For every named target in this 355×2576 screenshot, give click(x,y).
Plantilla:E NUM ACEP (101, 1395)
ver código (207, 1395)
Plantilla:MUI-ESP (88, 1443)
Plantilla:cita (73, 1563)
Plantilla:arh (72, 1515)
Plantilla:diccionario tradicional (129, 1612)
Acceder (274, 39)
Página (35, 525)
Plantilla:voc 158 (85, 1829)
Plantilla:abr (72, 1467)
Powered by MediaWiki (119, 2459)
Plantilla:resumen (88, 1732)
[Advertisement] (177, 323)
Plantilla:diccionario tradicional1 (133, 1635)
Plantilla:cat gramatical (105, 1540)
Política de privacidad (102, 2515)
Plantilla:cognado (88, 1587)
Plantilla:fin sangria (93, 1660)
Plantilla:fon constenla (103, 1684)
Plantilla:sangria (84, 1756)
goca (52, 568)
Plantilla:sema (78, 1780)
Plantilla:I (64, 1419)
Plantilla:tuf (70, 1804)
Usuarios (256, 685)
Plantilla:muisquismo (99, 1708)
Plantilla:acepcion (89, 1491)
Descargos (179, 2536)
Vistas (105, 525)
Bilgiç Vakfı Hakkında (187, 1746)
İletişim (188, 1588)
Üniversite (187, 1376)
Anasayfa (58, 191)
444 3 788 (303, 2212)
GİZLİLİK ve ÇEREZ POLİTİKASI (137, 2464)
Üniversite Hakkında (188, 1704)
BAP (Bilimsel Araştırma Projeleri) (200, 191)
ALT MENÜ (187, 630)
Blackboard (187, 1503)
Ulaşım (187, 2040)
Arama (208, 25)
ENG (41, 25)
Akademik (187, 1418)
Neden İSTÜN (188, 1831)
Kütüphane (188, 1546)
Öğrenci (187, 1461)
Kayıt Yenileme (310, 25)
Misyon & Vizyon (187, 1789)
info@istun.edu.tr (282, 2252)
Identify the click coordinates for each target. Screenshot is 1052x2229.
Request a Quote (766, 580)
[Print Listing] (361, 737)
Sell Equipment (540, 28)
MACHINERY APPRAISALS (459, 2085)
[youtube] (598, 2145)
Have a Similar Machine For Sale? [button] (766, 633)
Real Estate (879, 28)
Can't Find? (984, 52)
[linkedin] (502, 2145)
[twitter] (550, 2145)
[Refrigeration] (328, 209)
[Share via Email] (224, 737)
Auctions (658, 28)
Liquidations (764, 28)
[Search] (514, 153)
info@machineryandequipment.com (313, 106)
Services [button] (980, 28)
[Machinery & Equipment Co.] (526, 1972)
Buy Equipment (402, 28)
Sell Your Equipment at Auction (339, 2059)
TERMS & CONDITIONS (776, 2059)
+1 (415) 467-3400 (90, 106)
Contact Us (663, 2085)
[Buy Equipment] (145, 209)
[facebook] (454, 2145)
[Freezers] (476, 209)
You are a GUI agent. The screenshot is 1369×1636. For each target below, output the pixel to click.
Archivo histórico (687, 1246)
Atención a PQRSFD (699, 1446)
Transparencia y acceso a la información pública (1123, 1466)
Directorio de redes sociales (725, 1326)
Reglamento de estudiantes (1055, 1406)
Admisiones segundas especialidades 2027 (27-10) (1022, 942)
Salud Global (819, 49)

⁂

▶ **Directions for this task**:
Copy every item above word for word, keeping each one on its own line.

▶ **Solution to the exercise**:
For every named target in this 355×2576 screenshot, give click(x,y).
Plantilla:E NUM ACEP (101, 1395)
ver código (207, 1395)
Plantilla:MUI-ESP (88, 1443)
Plantilla:cita (73, 1563)
Plantilla:arh (72, 1515)
Plantilla:diccionario tradicional (129, 1612)
Acceder (274, 39)
Página (35, 525)
Plantilla:voc 158 (85, 1829)
Plantilla:abr (72, 1467)
Powered by MediaWiki (119, 2459)
Plantilla:resumen (88, 1732)
[Advertisement] (177, 323)
Plantilla:diccionario tradicional1 (133, 1635)
Plantilla:cat gramatical (105, 1540)
Política de privacidad (102, 2515)
Plantilla:cognado (88, 1587)
Plantilla:fin sangria (93, 1660)
Plantilla:fon constenla (103, 1684)
Plantilla:sangria (84, 1756)
goca (52, 568)
Plantilla:sema (78, 1780)
Plantilla:I (64, 1419)
Plantilla:tuf (70, 1804)
Usuarios (256, 685)
Plantilla:muisquismo (99, 1708)
Plantilla:acepcion (89, 1491)
Descargos (179, 2536)
Vistas (105, 525)
Bilgiç Vakfı Hakkında (187, 1746)
İletişim (188, 1588)
Üniversite (187, 1376)
Anasayfa (58, 191)
444 3 788 (303, 2212)
GİZLİLİK ve ÇEREZ POLİTİKASI (137, 2464)
Üniversite Hakkında (188, 1704)
BAP (Bilimsel Araştırma Projeleri) (200, 191)
ALT MENÜ (187, 630)
Blackboard (187, 1503)
Ulaşım (187, 2040)
Arama (208, 25)
ENG (41, 25)
Akademik (187, 1418)
Neden İSTÜN (188, 1831)
Kütüphane (188, 1546)
Öğrenci (187, 1461)
Kayıt Yenileme (310, 25)
Misyon & Vizyon (187, 1789)
info@istun.edu.tr (282, 2252)
Identify the click coordinates for each target. Screenshot is 1052x2229.
Request a Quote (766, 580)
[Print Listing] (361, 737)
Sell Equipment (540, 28)
MACHINERY APPRAISALS (459, 2085)
[youtube] (598, 2145)
Have a Similar Machine For Sale? [button] (766, 633)
Real Estate (879, 28)
Can't Find? (984, 52)
[linkedin] (502, 2145)
[twitter] (550, 2145)
[Refrigeration] (328, 209)
[Share via Email] (224, 737)
Auctions (658, 28)
Liquidations (764, 28)
[Search] (514, 153)
info@machineryandequipment.com (313, 106)
Services [button] (980, 28)
[Machinery & Equipment Co.] (526, 1972)
Buy Equipment (402, 28)
Sell Your Equipment at Auction (339, 2059)
TERMS & CONDITIONS (776, 2059)
+1 (415) 467-3400 (90, 106)
Contact Us (663, 2085)
[Buy Equipment] (145, 209)
[facebook] (454, 2145)
[Freezers] (476, 209)
You are a GUI agent. The screenshot is 1369×1636. For each target below, output the pixel to click.
Archivo histórico (687, 1246)
Atención a PQRSFD (699, 1446)
Transparencia y acceso a la información pública (1123, 1466)
Directorio de redes sociales (725, 1326)
Reglamento de estudiantes (1055, 1406)
Admisiones segundas especialidades 2027 (27-10) (1022, 942)
Salud Global (819, 49)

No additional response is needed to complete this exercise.